Et deux cornets de frites, bien que les tiennes ne fussent pas belgiennes.
Que ma panse déborde !
La bière s’engouffre.
C’est jour de fête, non ?
Foutriquet 1° ordonna aux milichiens d’ôter les chaînes et le boulet qui entravaient mes chevilles et de leur substituer un bracelet électroniquant, beaucoup plus commode pour gagner la terrasse où tu attends, Robert, les buveurs matutinaux, petit noir, bières d’Orval ou Pietra corse, vins rouges, blancs ou rosés.
Ami, remplis, mon verre
Encore un et je vas
Encore un et je vais
Non, je ne pleure pas
Je chante et je suis gai
Mais j'ai mal d'être moi
Ami, remplis, mon verre
Ami, remplis, mon verre
Va pour une deuxième Orval, Robert.
Je me réintroduis dans ma quasi belgitude.
Le Grand Jacques chante.
Buvons à la santé
Des amis et des rires
Que je vais retrouver
Qui vont me revenir
Je ne vois que des fantômes.
Des ombres rivées aux sièges, des fauteuils dont les couleurs ont mal vieilli au cours de l’année de l’absence.
Muets.
Tout comme est muette la ville.
Tout comme est muet l’unique martinet dont le vol écrit sur le bleu du ciel des phrases que je ne comprends pas.

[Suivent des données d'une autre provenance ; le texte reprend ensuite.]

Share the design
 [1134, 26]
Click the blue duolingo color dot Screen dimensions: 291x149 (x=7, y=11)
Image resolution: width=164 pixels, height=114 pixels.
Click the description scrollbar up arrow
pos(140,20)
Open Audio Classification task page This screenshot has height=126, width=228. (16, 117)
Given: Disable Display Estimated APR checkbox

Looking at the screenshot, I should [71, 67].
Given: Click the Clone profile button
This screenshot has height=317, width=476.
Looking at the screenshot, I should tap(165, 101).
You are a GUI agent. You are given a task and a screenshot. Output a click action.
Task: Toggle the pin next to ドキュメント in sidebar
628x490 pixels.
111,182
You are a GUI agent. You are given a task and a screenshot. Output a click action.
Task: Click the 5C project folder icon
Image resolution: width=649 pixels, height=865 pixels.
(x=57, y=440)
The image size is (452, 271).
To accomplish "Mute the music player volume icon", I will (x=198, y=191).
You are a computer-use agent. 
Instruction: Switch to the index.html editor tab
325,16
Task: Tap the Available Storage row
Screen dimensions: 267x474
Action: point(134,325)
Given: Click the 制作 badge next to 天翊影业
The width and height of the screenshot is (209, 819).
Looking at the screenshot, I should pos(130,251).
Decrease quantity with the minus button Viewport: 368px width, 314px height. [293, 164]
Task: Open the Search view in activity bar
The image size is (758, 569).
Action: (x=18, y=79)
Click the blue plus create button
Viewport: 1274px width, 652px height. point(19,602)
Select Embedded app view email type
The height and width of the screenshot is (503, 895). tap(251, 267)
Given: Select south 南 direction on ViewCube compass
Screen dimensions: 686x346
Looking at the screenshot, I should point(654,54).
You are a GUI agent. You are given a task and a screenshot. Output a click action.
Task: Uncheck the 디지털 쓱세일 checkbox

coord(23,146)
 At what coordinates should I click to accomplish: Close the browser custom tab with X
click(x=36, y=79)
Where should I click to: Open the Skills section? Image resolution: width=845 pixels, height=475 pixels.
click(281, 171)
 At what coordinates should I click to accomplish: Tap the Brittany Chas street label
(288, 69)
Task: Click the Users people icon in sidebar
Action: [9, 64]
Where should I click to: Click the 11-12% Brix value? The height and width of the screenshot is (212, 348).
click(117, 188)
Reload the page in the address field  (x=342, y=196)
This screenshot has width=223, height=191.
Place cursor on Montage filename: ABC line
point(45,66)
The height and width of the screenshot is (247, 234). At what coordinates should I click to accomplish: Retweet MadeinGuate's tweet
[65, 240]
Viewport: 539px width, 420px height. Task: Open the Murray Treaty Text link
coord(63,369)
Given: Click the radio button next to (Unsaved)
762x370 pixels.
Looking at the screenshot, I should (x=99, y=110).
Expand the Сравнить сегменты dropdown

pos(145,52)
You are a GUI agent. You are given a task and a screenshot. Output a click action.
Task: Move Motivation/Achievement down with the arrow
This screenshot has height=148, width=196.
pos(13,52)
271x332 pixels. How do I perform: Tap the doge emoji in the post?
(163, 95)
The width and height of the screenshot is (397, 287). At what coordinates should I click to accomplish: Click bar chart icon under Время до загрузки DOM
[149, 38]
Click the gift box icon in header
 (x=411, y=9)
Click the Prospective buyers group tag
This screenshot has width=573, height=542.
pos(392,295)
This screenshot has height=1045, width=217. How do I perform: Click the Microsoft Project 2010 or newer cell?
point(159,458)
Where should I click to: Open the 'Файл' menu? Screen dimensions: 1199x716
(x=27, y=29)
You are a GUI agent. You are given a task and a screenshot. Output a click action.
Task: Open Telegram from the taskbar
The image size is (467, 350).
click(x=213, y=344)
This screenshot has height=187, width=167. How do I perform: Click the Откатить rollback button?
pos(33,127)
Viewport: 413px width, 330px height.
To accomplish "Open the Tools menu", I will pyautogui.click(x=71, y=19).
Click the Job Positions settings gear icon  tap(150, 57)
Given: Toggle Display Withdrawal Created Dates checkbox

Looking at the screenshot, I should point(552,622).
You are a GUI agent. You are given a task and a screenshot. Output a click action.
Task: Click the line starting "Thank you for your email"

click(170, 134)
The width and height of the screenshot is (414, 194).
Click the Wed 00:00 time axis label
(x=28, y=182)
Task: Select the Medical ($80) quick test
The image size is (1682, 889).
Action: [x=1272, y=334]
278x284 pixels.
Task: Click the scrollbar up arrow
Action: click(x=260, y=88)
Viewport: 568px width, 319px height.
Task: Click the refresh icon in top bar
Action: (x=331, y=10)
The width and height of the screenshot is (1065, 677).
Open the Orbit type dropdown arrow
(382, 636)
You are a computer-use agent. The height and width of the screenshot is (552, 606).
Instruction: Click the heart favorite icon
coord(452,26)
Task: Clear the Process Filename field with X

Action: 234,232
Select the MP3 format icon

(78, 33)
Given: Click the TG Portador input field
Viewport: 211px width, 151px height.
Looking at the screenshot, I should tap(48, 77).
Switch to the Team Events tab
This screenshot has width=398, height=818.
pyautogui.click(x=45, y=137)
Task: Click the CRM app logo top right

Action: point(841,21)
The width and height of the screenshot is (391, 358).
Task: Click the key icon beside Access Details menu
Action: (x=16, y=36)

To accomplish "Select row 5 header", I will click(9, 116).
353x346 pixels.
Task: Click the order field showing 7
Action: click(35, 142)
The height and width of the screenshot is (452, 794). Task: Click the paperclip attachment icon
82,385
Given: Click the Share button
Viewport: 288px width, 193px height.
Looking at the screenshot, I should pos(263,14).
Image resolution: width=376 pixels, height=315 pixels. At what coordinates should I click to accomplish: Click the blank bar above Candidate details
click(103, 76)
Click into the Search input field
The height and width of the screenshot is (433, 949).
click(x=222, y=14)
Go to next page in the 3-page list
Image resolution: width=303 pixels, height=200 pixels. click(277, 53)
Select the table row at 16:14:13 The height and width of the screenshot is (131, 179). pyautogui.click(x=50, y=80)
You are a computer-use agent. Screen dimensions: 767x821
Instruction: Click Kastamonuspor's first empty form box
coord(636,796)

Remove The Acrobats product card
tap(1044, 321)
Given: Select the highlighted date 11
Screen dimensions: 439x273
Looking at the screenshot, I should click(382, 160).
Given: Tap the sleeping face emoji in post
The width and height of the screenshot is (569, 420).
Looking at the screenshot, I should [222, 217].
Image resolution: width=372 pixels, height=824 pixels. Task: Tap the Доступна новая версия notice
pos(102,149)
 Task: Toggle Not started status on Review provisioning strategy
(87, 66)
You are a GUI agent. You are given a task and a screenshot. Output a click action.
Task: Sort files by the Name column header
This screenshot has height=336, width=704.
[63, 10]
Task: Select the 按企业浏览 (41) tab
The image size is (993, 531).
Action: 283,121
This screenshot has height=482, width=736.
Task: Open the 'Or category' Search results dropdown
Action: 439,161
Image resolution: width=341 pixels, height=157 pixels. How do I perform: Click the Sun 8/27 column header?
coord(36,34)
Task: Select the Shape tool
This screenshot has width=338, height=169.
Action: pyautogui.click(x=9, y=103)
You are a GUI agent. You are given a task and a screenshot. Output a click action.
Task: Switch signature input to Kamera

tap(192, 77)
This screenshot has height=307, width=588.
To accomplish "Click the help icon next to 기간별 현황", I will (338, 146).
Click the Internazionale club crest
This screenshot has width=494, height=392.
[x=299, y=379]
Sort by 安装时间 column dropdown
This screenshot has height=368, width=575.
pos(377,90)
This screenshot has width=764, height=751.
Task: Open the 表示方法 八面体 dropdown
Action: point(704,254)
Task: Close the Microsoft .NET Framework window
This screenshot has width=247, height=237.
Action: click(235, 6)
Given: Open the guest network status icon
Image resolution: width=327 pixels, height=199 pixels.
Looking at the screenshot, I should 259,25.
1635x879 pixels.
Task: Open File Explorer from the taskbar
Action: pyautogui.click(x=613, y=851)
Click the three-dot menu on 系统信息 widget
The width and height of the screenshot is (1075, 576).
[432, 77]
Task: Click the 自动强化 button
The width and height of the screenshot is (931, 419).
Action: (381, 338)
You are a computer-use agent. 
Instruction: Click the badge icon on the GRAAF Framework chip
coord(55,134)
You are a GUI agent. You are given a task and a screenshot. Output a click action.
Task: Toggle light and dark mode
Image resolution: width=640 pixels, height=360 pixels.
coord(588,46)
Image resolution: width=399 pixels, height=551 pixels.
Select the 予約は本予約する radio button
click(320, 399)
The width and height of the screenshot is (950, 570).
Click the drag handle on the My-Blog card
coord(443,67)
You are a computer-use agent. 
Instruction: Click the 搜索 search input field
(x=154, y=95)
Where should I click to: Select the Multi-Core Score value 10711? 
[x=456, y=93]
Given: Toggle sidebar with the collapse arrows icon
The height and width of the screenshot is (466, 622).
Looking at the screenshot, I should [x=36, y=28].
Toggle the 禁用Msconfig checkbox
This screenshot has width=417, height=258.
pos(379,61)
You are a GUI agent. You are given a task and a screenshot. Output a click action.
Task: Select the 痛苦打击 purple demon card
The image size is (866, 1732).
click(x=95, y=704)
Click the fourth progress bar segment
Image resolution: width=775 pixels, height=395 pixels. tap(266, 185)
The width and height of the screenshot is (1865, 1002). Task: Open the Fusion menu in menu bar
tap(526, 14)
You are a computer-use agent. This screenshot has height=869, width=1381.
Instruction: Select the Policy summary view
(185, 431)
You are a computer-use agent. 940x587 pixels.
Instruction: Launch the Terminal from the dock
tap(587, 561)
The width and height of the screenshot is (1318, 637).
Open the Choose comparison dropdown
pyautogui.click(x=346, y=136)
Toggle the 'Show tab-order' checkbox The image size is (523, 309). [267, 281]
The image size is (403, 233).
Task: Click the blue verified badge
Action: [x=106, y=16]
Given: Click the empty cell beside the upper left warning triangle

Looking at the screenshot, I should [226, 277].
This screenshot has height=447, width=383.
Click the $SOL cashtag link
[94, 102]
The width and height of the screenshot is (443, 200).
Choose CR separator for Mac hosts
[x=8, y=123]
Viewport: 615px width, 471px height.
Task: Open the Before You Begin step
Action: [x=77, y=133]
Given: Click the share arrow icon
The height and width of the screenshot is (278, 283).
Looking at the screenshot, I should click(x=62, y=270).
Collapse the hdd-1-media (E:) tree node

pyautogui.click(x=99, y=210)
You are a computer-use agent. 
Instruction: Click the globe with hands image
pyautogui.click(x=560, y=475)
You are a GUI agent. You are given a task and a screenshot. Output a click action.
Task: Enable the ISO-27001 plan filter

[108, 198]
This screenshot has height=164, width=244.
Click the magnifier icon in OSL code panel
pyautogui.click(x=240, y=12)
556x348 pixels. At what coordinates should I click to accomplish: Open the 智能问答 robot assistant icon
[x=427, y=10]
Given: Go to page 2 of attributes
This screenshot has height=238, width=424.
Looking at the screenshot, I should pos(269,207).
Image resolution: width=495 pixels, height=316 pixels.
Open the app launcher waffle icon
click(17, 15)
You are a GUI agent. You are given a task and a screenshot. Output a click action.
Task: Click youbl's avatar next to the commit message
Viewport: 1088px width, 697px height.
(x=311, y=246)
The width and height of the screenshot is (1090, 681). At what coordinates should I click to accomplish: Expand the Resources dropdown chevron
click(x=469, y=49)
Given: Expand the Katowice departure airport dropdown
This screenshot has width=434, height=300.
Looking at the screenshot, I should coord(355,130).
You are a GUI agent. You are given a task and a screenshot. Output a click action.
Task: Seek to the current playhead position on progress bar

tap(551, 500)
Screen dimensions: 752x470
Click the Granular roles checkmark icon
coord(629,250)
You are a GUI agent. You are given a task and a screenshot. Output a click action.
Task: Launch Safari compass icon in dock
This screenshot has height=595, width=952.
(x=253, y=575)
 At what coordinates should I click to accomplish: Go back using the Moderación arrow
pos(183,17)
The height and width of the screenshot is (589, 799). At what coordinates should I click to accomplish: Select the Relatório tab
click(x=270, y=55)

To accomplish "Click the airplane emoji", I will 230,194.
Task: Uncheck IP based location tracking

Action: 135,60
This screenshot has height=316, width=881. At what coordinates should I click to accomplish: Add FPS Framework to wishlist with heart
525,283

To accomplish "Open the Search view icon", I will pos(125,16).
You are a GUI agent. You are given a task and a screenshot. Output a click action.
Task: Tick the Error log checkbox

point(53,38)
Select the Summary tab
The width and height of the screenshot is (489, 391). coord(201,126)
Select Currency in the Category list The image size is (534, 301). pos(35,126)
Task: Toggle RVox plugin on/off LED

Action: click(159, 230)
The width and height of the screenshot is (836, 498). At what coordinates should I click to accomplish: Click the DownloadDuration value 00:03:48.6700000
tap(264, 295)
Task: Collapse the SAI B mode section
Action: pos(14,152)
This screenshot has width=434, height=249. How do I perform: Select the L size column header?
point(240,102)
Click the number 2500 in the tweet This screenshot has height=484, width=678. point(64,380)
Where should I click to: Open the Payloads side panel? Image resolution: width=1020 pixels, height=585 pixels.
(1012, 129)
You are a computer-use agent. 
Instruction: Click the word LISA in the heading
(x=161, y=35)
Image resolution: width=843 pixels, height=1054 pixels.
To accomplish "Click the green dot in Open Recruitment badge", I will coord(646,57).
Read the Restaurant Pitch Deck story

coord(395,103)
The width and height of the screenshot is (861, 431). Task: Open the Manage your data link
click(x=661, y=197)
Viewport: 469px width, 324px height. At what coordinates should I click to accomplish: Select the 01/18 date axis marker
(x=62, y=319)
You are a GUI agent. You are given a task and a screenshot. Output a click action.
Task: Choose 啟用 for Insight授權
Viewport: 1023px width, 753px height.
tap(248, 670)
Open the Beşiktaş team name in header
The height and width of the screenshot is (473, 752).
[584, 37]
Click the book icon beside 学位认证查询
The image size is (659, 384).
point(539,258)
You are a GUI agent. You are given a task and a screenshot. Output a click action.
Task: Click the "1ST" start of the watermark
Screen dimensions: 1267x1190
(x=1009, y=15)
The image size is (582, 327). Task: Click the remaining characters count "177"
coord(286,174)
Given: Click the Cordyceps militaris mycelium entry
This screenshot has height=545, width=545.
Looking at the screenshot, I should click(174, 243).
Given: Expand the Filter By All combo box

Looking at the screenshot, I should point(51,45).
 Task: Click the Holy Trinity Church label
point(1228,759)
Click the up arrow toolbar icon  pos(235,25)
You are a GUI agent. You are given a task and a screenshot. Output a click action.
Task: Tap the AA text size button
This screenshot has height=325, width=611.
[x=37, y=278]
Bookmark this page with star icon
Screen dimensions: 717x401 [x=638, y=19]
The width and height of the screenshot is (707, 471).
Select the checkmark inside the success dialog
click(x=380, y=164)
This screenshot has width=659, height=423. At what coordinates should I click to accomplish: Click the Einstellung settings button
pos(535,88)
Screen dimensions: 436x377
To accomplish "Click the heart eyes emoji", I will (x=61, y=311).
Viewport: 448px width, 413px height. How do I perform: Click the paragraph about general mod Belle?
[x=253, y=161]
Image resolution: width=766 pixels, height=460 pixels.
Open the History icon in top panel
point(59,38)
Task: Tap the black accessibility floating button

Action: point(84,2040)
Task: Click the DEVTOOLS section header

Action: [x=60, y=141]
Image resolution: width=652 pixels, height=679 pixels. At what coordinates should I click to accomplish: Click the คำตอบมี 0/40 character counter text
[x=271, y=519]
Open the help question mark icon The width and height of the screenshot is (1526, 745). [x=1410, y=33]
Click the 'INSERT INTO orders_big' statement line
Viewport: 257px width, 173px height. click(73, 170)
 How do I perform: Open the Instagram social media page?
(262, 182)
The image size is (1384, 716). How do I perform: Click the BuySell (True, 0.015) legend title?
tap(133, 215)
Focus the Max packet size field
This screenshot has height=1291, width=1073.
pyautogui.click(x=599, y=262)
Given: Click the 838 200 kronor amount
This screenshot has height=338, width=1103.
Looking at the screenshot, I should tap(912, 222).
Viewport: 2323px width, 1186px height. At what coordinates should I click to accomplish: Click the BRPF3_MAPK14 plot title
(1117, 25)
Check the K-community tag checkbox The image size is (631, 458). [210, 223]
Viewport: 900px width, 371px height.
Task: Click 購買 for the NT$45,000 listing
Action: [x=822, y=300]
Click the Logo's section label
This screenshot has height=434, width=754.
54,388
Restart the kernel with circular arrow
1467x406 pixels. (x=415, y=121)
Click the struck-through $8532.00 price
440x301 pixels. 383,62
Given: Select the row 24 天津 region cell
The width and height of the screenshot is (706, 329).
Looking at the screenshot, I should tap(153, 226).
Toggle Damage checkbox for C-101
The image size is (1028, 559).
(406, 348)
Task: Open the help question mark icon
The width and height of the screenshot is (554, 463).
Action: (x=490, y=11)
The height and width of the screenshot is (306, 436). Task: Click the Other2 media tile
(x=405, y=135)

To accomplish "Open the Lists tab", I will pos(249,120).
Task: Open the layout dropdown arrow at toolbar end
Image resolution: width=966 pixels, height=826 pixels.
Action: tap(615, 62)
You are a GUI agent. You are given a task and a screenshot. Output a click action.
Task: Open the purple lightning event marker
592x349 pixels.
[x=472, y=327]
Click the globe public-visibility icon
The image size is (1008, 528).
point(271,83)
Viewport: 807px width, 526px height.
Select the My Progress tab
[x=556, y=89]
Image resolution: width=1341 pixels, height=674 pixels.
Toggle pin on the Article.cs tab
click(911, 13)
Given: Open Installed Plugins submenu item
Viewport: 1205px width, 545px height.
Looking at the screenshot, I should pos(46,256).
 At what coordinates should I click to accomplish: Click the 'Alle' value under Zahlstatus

Deux milichiens tournent autour de la terrasse.
Muets.
Impavides.
Les rires ne me reviennent pas.
Buvons à ma santé
Que l'on boive avec moi
Que l'on vienne danser
Qu'on partage ma joie
Une joie sinistre, ponctuée de cris de souffrance.
Le corps qui n’est déjà plus, qui ne demande qu’à s’affranchir.
Je ne serai plus jamais un homme vraiment libre.